Approaches for LOD have been well studied in the literature. For example, the MDI approach was justified theoretically and numerically and compared to the CC approach in the context of linear regression [6] and logistic regression [15,16,17]. Extensions that combine the MDI and the multiple imputation (MI) approaches have also been studied under the generalized linear regression setting [18,19]. On a separate note, MDI-based and MI-based copula models were used to estimate the association between two continuous variables subjected to lower LOD [10]. Relatively fewer works compared approaches for LOD with survival outcomes. Among those, most of the existing works focus on proportional hazards models, e.g., [20,21]. Despite having a more favorable interpretability, the approaches for LOD under the accelerated failure time (AFT) framework were less explored until recently [22], where a seminonparametric distribution is recommended to model the error term.

Recent studies on the MDI approach yield encouraging results when the required conditions are met. However, most existing works are based on scenarios in which the covariates of interest are subjected to a lower LOD. We extended the MDI approach’s applicability to general scenarios in which covariates may be subjected to upper or interval LOD. We applied the MDI approach to the context of survival analysis when the survival time is subject to an independent right censoring. We assumed the survival time is related to the covariates via a parametric accelerated failure time model. We compared the performance of the MDI approach to that of existing methods at different types of LOD via large-scale simulation studies. We compared the approaches by evaluating the absolute value of the average biases (AAB) and mean squared error (MSE) for the regression parameter of interest.

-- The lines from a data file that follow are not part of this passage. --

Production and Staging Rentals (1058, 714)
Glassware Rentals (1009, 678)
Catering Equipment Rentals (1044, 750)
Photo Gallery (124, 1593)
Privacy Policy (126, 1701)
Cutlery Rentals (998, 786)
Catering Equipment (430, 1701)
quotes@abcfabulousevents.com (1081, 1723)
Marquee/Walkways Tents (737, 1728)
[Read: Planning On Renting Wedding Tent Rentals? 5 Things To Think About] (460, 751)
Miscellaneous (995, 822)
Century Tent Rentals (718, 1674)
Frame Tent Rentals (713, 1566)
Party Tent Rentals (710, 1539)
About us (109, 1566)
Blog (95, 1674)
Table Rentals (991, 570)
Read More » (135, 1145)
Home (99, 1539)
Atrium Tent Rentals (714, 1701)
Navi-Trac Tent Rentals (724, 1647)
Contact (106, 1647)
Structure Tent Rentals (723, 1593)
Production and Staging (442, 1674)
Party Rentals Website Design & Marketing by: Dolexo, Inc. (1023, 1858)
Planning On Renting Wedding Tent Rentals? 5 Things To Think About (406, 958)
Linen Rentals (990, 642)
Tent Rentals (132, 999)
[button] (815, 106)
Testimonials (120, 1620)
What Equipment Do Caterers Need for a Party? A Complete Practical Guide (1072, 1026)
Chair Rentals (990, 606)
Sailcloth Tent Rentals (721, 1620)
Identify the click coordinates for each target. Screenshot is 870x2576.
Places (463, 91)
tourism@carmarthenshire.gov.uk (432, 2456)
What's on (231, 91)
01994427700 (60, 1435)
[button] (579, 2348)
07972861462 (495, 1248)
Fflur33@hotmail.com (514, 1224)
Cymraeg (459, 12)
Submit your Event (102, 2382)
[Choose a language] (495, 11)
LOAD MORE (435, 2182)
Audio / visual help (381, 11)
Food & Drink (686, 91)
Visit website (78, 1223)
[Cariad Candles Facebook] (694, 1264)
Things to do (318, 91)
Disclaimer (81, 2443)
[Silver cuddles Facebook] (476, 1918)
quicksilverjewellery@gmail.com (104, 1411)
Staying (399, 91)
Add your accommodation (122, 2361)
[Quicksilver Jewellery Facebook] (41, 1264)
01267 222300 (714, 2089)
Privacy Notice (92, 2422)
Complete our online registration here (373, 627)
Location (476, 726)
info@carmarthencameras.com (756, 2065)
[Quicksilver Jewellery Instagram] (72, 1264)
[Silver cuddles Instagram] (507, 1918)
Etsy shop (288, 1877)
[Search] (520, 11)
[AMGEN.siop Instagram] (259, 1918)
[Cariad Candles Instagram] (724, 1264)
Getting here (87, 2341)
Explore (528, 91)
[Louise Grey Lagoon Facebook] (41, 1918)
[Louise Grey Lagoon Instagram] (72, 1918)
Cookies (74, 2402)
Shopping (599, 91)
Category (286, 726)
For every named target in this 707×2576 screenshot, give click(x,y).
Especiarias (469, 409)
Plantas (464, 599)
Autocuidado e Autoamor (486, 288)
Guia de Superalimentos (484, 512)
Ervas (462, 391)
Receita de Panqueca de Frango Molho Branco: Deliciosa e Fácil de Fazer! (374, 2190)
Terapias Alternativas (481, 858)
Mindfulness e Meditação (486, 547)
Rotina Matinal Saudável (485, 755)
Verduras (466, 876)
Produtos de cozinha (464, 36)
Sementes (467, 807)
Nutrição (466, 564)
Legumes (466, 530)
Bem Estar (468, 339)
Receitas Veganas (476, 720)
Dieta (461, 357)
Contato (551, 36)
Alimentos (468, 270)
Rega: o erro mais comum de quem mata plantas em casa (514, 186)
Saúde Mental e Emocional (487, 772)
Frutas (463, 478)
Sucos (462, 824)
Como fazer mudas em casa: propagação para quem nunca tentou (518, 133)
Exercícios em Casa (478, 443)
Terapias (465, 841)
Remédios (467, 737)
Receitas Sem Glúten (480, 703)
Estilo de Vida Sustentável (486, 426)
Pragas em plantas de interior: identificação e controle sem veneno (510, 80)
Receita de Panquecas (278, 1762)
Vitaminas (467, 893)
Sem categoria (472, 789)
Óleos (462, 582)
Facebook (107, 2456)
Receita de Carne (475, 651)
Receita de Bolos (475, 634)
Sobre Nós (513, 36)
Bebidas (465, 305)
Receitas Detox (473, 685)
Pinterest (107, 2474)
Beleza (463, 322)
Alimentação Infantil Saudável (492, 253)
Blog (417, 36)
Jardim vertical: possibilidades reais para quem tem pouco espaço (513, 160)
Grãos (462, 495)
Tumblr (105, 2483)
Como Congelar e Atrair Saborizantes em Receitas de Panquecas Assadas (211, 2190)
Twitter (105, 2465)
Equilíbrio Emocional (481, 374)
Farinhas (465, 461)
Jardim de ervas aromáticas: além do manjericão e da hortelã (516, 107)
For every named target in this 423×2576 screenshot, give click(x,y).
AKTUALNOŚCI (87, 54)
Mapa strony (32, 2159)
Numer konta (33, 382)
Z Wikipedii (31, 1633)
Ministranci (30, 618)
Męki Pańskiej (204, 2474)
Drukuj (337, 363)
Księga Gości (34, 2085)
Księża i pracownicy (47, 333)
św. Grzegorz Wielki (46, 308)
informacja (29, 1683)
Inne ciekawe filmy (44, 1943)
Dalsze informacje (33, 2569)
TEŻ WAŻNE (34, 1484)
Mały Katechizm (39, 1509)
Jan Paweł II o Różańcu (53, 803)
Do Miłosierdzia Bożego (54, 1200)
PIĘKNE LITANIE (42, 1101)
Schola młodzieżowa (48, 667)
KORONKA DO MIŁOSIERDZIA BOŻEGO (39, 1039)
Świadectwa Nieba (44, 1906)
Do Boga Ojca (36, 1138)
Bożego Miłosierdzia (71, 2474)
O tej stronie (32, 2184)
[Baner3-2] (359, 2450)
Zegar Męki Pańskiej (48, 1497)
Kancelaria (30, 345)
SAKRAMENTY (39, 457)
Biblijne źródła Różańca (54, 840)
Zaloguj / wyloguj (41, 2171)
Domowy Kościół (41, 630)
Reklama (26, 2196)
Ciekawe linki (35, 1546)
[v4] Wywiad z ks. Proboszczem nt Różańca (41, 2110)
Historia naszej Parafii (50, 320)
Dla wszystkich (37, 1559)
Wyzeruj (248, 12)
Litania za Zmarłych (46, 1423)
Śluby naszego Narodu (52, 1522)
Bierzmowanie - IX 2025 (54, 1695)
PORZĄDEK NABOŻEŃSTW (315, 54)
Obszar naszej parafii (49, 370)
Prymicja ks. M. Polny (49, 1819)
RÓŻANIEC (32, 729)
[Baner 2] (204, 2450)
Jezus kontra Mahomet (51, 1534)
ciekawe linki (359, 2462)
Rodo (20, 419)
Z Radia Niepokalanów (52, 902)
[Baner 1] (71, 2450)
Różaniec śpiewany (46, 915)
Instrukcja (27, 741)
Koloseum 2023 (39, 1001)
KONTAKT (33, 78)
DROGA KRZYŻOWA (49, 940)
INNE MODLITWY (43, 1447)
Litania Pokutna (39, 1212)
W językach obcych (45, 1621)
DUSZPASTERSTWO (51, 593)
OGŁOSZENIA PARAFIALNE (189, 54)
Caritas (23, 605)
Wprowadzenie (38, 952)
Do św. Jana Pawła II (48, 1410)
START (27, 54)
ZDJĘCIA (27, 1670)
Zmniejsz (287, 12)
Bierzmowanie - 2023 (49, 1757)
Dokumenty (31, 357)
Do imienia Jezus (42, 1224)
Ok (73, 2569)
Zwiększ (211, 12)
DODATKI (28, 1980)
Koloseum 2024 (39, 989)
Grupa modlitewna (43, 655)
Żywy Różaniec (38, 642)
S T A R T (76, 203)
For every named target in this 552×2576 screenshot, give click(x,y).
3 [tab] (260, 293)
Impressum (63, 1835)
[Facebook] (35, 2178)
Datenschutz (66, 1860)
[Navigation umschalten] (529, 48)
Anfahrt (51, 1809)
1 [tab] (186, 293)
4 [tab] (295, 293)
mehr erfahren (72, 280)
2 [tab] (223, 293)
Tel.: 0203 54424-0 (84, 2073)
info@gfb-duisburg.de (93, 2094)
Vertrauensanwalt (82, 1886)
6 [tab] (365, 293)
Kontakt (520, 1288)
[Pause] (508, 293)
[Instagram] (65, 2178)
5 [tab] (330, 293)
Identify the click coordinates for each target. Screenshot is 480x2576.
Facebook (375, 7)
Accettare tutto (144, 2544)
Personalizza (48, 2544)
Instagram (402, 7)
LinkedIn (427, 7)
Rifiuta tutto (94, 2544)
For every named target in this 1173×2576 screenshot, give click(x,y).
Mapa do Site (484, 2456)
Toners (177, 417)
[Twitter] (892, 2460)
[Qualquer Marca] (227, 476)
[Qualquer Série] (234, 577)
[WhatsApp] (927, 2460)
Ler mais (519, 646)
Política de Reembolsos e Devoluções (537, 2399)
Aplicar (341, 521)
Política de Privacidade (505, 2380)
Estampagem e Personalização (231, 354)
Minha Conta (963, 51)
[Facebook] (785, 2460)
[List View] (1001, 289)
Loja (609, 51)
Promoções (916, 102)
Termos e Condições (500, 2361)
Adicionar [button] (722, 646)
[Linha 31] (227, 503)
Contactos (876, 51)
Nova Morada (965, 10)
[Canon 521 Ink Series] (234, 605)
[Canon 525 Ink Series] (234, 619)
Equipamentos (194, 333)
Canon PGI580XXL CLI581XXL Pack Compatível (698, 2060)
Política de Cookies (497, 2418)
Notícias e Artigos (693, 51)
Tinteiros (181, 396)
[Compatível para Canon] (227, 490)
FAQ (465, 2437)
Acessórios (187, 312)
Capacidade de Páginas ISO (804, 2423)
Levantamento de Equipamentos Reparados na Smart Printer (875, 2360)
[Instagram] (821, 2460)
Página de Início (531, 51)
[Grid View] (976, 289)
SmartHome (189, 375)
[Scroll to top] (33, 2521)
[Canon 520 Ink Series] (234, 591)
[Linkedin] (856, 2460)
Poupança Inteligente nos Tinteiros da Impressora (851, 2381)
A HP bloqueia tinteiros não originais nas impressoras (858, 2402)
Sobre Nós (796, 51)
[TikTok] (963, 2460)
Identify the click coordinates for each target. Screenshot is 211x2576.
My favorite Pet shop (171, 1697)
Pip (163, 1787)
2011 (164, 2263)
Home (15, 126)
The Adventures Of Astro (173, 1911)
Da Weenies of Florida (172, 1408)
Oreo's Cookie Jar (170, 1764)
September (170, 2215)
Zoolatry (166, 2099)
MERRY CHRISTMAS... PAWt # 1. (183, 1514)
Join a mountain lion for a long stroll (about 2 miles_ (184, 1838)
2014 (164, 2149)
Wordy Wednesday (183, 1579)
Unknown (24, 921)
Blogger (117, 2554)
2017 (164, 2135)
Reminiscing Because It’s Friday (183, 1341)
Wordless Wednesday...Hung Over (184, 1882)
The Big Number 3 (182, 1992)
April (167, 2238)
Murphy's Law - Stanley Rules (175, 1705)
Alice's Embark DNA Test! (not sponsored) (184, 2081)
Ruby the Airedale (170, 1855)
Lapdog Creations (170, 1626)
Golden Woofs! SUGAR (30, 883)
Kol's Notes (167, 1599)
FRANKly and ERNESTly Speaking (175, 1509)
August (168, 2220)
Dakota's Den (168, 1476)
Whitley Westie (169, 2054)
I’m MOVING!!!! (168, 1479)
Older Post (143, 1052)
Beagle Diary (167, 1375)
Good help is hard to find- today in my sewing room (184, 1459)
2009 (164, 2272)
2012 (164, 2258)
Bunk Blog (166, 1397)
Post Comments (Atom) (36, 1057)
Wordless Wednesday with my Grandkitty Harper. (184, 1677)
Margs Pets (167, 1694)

The rest of the paper is organized as follows. Notation and model formulation are presented in Section 2. A brief description of the estimating procedures in the presence of covariates subject to the LOD are provided in Section 3. Results of large-scale simulation studies on the performance of the proposed estimators are reported in Section 4. A discussion concludes Section 5.

2. Notations and Model

Let $T_i$ be the time to an event of interest related to covariates via a parametric AFT model,

$$log\left(T_i\right)=\alpha +X_i^{\ast \top }\beta +Z_i^{\top }\gamma +{ϵ}_i,i=1,\dots ,n,$$

(1)

where $X_i^{\ast }$ is a $p\times 1$ covariate vector whose elements are partially missing due to LOD, $Z_i$ is a $q\times 1$ fully observed covariate vector, ${ϵ}_i$s are independent and identically distributed random variables with a known distribution, and $(\alpha ,\beta ,\gamma )$ are the corresponding conformable regression parameters. In the absence of the missing covariate $X_i^{\ast }$, the regression coefficients can be estimated via maximizing the likelihood function. For example, when ${ϵ}_i$ has a normal distribution with mean zero and variance ${\sigma }^2$, $T_i$ follows a log-normal distribution and the regression coefficients can be obtained by maximizing the likelihood

$$L(\alpha ,\gamma ,\sigma ;\Theta )=\prod _{i=1}^n{\left[\frac{1}{\sigma }\varphi \left(\frac{log\left(Y_i\right)-\alpha -Z_i^{\top }\gamma }{\sigma }\right)\right]}^{{\Delta }_i}{\left[\mathsf{\Phi }\left(-\frac{log\left(Y_i\right)-\alpha -Z_i^{\top }\gamma }{\sigma }\right)\right]}^{1-{\Delta }_i},$$

where $Y_i=min(T_i,C_i)$ is the observed survival time, ${\Delta }_i=I(T_i\le C_i)$ is the censoring indicator, and $C_i$ is the censoring time. The functions $\varphi (·)$ and $\mathsf{\Phi }(·)$ are the probability density function and the cumulative distribution function of the standard normal distribution. The maximum likelihood estimator (MLE) can be obtained by a standard numerical optimization algorithm, such as the Newton–Raphson method. The variance–covariance matrix of the MLE can be estimated via the information matrix, and the asymptotic normality of the MLE follows directly from likelihood theorems. The survreg() function from R’s survival package [23] is available for fitting such a parametric AFT model.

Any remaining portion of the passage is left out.